Update: The issue seems to be related to initialization-order. If OCR1A is set to 39999 at the current location it gets reset to 0 a few lines further. When moving it after TCCR1A = TCCR1B = 0; then OCR1A keeps the value. So it's not necessary to set it on every interrupt. This also explains why we get -12k counts on mode 4 (because we are comparing OCR1A in that mode, comparing to 0 and generating loads of interrupts)...
Any insight into why the initialization-order matters in this case would be appreciated.
volatile int isr1 = 0;
ISR(TIMER1_COMPA_vect)
{
// this is called every time our timer-compare matches to ICR1 or OCR1A
isr1++;
// when using the #if part below, we need to do this, or we end up with weird values for isr1 ( around -12.000 )
// If we set it to the original value then we get 50 interrupts per second...
OCR1A= 39999;
}
void setup() {
Serial.begin(115200);
delay(50);
ICR1 = 39999; // 50Hz signal @ 16MHz clock
OCR1A= 39999;
//TIMSK1 |= 1 << ICIE; // bit 5: Input Capture Interrupt Enable (execute interrupt when TIFR1.ICF flag is set)
TIMSK1 |= 1 << OCIE1A; // bit 4 : Enable the Timer-Output-CompareA-Match Interrupt
TCCR1A = TCCR1B = 0; // reset timer-config flags
// An interrupt can be generated at each time the counter value reaches the TOP value by either using the OCF1A or ICF1 Flag,
// depending on the actual CTC mode. If the interrupt is enabled, the interrupt handler routine can be used for updating the TOP value.
#if 1
// Arduino Datasheet 20.12.2. : The counter value (TCNT1) increases until a compare match occurs with OCR1A, and then TCNT1 is cleared.
TCCR1B |= 1<<WGM12; // code 4 (CTC, compare with OCR1A, Immediate update of OCR1x, overflow on MAX)
#else
// Arduino Datasheet 20.12.2. : The counter value (TCNT1) increases until a compare match occurs with ICR1, and then TCNT1 is cleared.
TCCR1B |= 1<<WGM13 | 1<<WGM12; // code 12 (CTC, compare with ICR1, Immediate update of OCR1x(?), overflow on MAX)
#endif
// using a prescaler of 8, which "slows down" the clockticks by factor 8.

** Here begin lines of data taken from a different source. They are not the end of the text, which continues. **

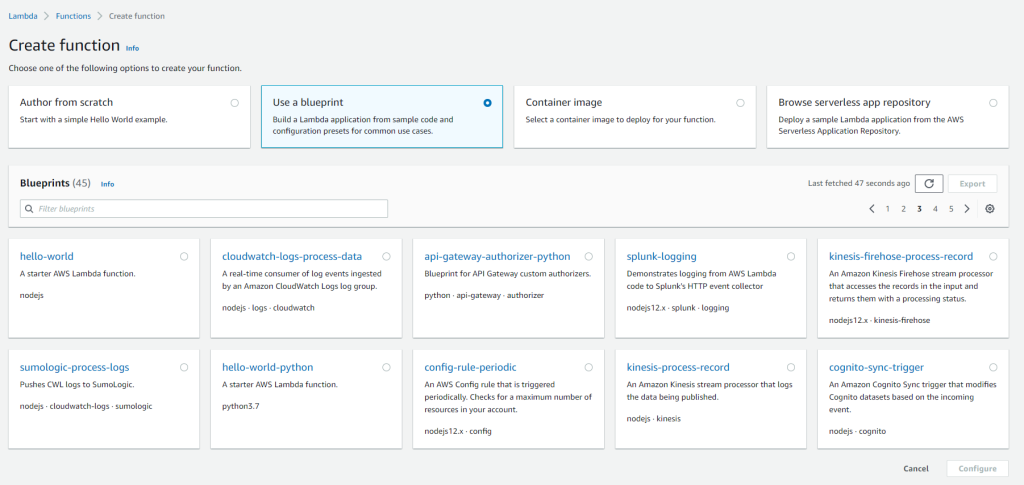This screenshot has height=485, width=1024.
Task: Jump to page 1 of blueprints
Action: [x=887, y=209]
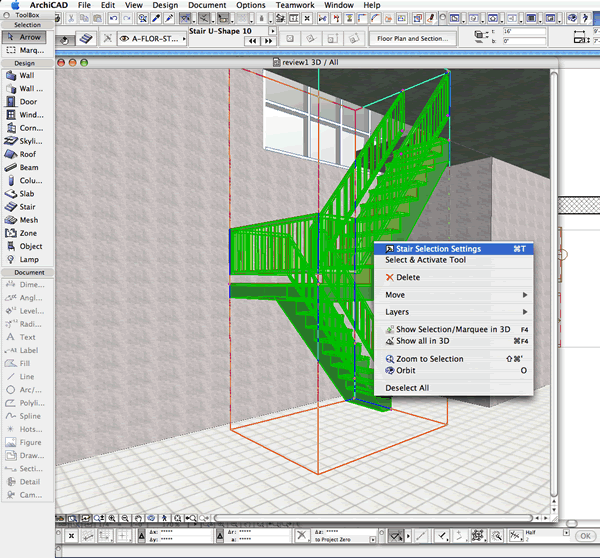Activate the Roof tool
Screen dimensions: 600x558
[x=27, y=154]
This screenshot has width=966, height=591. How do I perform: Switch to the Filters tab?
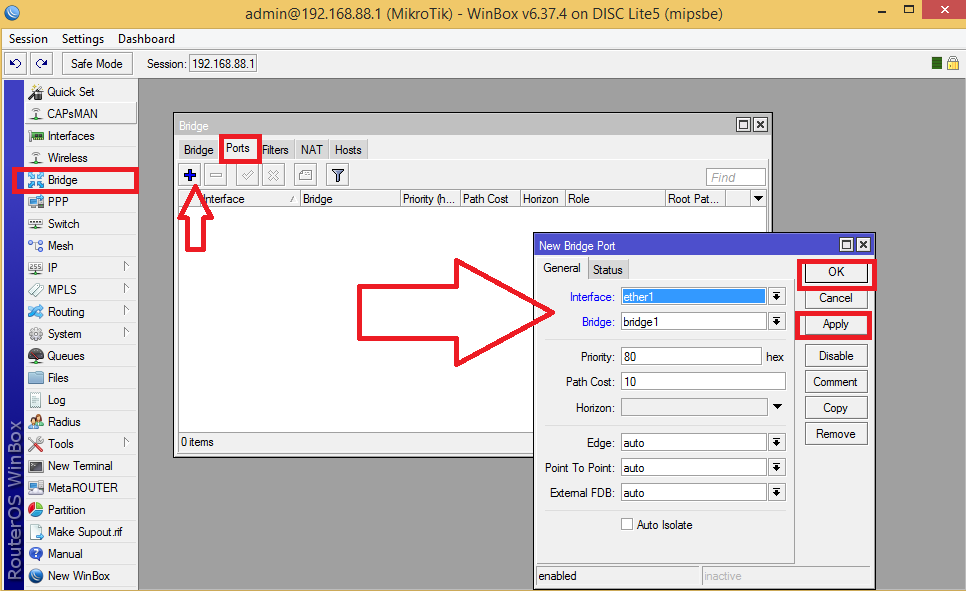coord(275,150)
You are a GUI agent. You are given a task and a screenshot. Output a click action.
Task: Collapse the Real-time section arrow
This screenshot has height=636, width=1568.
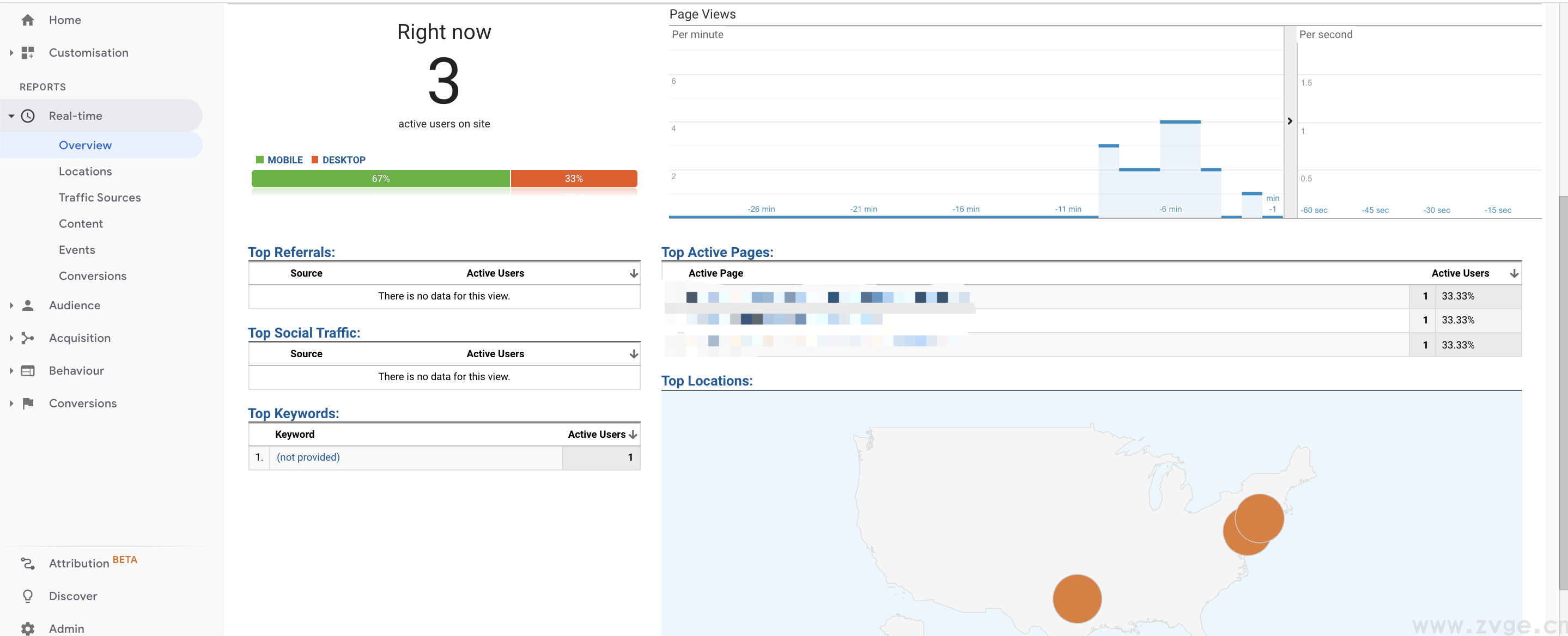11,115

// 1 clocktick takes 0.5 microseconds, so 39999 clockticks need 19999,5 microseconds
// 1 second = 1.000.000 microseconds, so we get 50 interrupts per second
TCCR1B |= 1<<CS11; // timer CS11 = clki/o/8, 1 tick per 0.5 microseconds
}
void loop()
{
delay(1000); // wait 1 second
Serial.println(isr1); // print how many interrupts we had in that second
isr1 = 0; // and reset for the next second.